## WHAT TO PRODUCE
Copy out the stretch of the listing below from the line containing "The width and" through the end of the listing, word for word. Leave the pictures out of your copy.

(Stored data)
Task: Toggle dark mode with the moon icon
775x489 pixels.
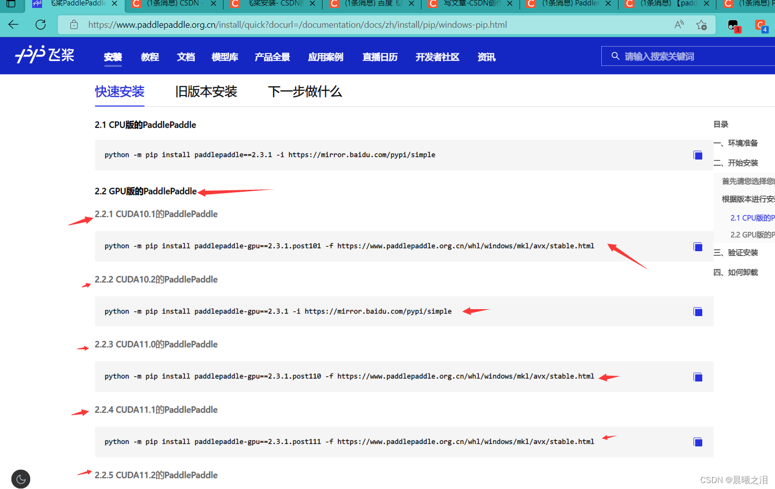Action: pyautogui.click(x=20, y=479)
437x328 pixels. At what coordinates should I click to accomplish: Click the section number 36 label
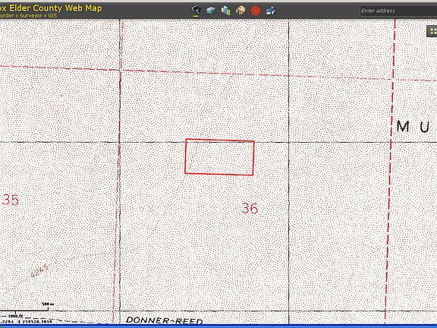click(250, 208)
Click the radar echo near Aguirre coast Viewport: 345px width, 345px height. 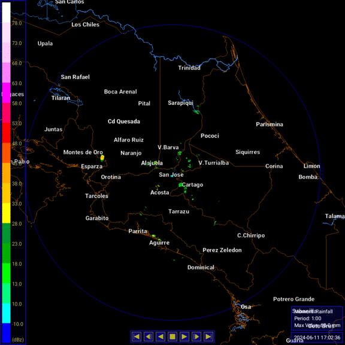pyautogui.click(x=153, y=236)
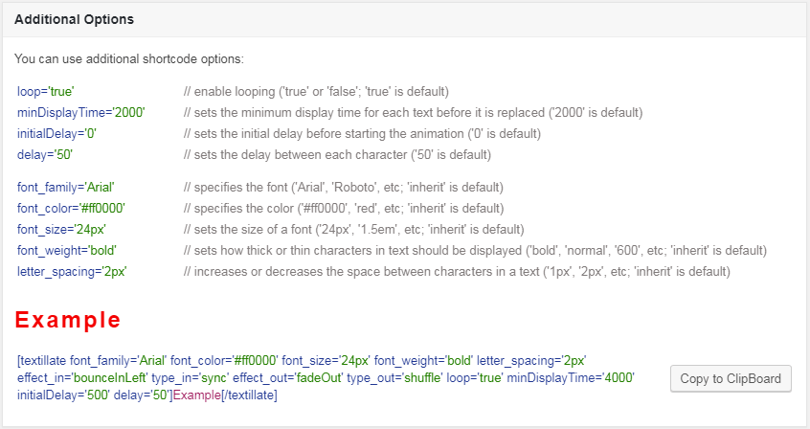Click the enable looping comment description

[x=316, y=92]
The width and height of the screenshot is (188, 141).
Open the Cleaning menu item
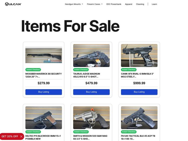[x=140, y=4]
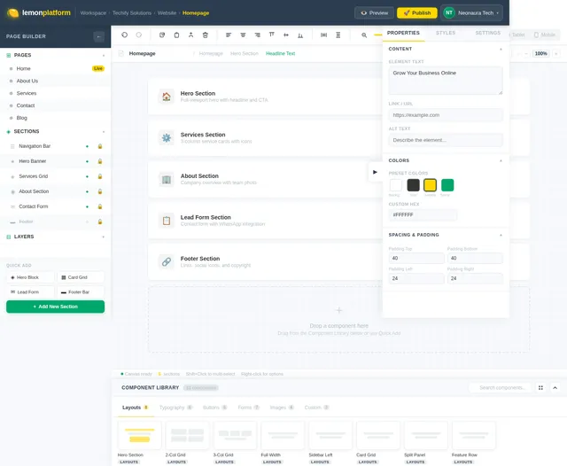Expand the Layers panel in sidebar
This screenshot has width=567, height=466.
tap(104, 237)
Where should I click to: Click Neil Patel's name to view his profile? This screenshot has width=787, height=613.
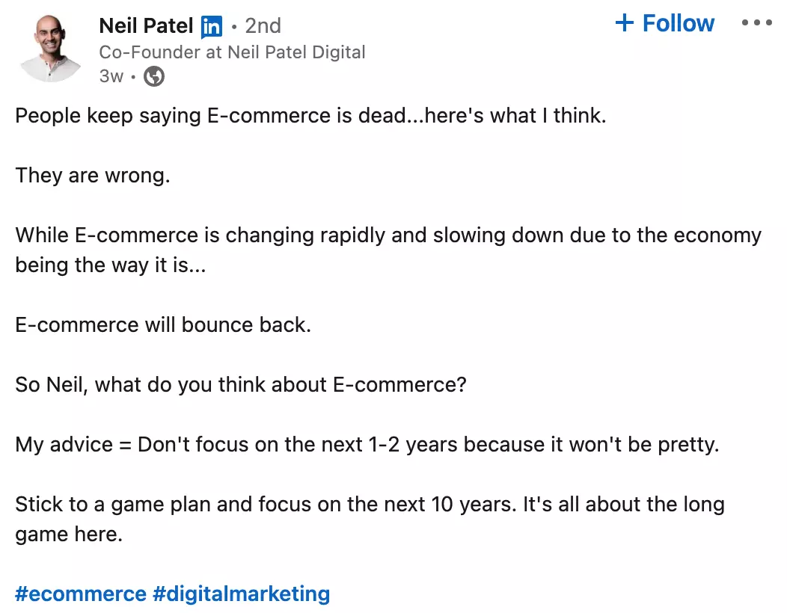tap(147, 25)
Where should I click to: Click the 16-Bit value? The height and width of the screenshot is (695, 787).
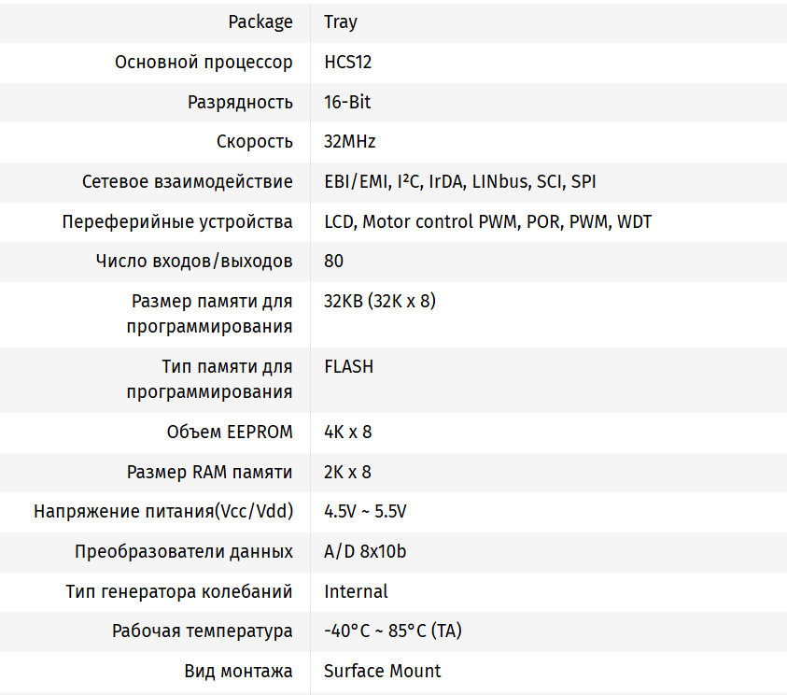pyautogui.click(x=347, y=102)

## RESPONSE FOR THIS EXERCISE
The width and height of the screenshot is (188, 141).
Open the Cleaning menu item
[x=140, y=4]
Expand the Layers panel in sidebar
This screenshot has width=567, height=466.
tap(104, 237)
Where should I click to: Click Neil Patel's name to view his profile? This screenshot has width=787, height=613.
tap(147, 25)
Where should I click to: Click the 16-Bit value? The height and width of the screenshot is (695, 787).
pyautogui.click(x=347, y=102)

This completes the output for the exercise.